Во всех метаниях и расстройствах, в которые поэт оказался ввергнут по собственной неосмотрительности, с отвычки от человеческого общения и благодушию после ста граммов водки, он все же пытался выловить хоть что-то для себя утешительное: «В глубоких мясо подам». Больше ничего утешительного придумать не удалось.

Поэт вдруг сообразил, что не озаботился разжиться телефонным номером шапочного знакомца и теперь лишен был возможности всё отменить, сославшись на какую-либо мало-мальски убедительную причину, например, на нужду задержаться в столице неизвестно как долго по делам издательским, а может быть, и здоровью, хоть и не поощрял вранья. Единственной спасительной мыслью было смалодушничать и самому не возвращаться на Селигер. По крайней мере, не в ближайшую пятницу. Потолкутся себе гости у закрытых ворот, увидят запечатанные ставни без намека на свет изнутри, сообразят, что случилось непредвиденное с хозяином («Тьфу, тьфу, тьфу…») и отправятся восвояси, на какую-нибудь тамошнюю турбазу. Местные им адресок подскажут. Может, кто за поллитру на своей лодке на турбазу перевезет и заодно похлопочет, чтобы разместили с удобствами и со скидкой. Там у всех кругом сплошь родня, друзья да родня друзей.

Поэт прекрасно отдавал себе отчет в том, что исполнить задуманное стало бы унижением, трусостью, чего долго пришлось бы стыдиться, а может быть, и замаливать… Но, возможно, он все же нашел бы себе оправдание, если бы не чертов заранее взятый и не подлежавший обмену билет до Осташкова, а денег и так в обрез. Мог ли он в тот момент предвидеть, что вечно пеленавшая его по рукам и ногам покладистость, взлелеянная родней и вообще всеми, кому он был нужен, возможно, первый и единственный раз в несложившейся (что таить?..) взрослой жизни возьмет да и сослужит ему добрую службу? Да нет же, куда там. Был бы провидцем – не нуждался бы в средствах. В общем, так получилось, что на даче после выходных, где все собрались, как и намечалось, с поэтом остались не попутчик с подругой, а жена попутчика…

Шашлыки удались, мягко говоря, не вполне. Полуфабрикат, изготовленный по просьбе поэта его московской соседкой – та полжизни отдала кулинарному цеху – и доставленный в трехлитровом бидоне, оказался жилистым, как бойцовый баран, если где-то таких разводят, и совсем растерявшим вкус. Остатки вкуса, а заодно и запах растворились в уксусе маринада, или, что вернее, их и не было никогда. Такой вот бойцовский баран без вкуса и запаха, натасканный не замеченным подбираться к жертве с подветренной стороны. Пришлось бойким образом запивать еду, однако на выпивку налегали не все, и уж точно никто так упорно, как попутчик поэта. Под надуманными предлогами он то и дело исчезал в доме, за домом. Тут же вслед за ним устремлялась девушка, вроде как на правах хозяйки, поэта же девушка… В общем, подхватывалась, сердешная («Уж лучше присмотрю, не ровен час, свалится куда»), и отбывала на поиски. Поиски были неторопливыми и безрезультатными, потому как возвращалась парочка, соблюдая последовательность ухода: сперва он, потом она, немного смущенная. Наверное, от того, что зря ходила. Поэт тоже смущался под пристальным и как будто немного насмешливым взглядом жены попутчика. В конце концов, эту женщину, несмотря на старания прилежно развлекавшего гостью поэта – редкий случай, он чувствовал себя в ударе! – утомило однообразие происходящего.

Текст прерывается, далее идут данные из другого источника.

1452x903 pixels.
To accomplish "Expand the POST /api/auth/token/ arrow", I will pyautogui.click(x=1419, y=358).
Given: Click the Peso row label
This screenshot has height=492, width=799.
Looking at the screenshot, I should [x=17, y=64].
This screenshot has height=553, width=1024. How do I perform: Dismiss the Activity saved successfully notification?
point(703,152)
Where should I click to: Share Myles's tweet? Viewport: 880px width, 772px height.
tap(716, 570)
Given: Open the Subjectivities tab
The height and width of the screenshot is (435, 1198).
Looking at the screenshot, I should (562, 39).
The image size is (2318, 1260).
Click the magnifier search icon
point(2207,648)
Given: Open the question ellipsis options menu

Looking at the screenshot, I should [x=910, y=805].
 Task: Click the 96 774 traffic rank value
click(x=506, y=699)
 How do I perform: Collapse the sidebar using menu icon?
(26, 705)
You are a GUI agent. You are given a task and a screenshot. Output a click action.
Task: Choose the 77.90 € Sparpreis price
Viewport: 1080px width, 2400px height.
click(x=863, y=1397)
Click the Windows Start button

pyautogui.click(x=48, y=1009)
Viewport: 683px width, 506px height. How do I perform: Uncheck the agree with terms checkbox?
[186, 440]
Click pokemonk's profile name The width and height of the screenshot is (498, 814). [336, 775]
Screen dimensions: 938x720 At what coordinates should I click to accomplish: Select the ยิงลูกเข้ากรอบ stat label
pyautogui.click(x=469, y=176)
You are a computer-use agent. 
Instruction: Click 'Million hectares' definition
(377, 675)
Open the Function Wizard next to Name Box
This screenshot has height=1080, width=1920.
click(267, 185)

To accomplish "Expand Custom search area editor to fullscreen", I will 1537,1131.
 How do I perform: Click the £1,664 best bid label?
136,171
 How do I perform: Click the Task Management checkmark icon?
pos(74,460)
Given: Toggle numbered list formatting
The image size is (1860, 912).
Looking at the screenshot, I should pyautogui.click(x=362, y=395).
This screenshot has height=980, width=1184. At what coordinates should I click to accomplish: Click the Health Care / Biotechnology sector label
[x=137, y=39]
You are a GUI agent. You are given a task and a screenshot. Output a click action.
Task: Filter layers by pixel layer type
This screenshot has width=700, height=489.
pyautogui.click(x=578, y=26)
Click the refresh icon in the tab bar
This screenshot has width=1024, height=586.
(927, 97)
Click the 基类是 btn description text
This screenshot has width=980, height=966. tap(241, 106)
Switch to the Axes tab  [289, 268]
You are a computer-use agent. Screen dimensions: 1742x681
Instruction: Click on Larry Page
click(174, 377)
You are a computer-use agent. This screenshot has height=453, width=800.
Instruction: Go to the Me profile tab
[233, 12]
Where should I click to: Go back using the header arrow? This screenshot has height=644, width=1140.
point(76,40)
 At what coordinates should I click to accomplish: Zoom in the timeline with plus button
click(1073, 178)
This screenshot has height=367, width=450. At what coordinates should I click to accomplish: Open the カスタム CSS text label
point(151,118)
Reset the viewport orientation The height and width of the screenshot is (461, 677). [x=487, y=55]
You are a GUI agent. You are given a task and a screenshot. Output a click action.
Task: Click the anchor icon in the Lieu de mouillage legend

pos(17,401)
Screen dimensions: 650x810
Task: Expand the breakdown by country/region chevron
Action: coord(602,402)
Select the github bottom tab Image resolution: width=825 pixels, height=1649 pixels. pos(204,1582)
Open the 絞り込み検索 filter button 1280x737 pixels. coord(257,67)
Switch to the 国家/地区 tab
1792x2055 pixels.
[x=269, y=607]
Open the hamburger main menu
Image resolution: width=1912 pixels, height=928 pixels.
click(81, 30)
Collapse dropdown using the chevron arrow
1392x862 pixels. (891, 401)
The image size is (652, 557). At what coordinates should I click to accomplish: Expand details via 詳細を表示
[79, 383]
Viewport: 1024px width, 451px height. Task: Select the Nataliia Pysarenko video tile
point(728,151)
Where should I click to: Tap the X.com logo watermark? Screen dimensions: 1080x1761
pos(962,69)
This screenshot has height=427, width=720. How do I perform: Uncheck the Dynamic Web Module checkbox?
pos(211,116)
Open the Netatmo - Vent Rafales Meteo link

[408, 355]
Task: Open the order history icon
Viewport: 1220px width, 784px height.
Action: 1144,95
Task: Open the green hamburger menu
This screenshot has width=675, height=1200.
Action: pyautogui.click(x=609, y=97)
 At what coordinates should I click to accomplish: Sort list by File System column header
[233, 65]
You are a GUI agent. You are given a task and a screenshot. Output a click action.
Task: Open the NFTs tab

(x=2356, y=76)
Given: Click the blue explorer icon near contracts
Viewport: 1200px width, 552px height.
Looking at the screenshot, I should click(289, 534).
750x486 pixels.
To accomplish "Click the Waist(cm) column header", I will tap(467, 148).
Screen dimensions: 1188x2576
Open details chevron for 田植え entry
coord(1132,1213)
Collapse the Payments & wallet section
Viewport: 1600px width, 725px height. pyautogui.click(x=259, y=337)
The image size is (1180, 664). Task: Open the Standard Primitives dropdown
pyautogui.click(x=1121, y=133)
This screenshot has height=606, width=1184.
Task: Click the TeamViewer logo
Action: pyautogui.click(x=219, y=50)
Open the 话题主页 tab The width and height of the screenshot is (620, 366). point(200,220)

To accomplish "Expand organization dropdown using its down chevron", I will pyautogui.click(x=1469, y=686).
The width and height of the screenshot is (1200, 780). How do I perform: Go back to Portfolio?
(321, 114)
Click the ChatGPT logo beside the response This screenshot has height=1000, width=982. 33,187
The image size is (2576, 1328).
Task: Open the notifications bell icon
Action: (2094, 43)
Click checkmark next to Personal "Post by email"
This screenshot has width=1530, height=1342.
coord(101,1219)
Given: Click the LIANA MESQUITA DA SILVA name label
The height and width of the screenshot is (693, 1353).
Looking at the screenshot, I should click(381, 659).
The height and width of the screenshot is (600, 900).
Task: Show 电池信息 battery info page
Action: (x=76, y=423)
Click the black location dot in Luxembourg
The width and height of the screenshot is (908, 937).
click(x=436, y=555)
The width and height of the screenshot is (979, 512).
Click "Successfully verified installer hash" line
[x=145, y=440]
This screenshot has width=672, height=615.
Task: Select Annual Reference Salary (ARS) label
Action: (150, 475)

«Ну хватит уже комедии, – объявила она устало. Так, в бытность поэта студентом, будущим педагогом, экзаменаторы, измученные его нерадивостью, просили зачетку, чтобы выставить тройку – юношей на факультете было мало и их особо ценили. – А вам, милейший, стыдно должно быть так глупо врать. Я фотографию этой вертихвостки у мужа в портмоне видела. Устала я дуру из себя разыгрывать, не знаю, зачем вообще поехала. Любопытство, наверное, столько труда, такая инсценировка, и всё ради меня. Думала, позабавлюсь. Вас-то он как во все это втравил? Вроде бы не друзья вы, разные слишком.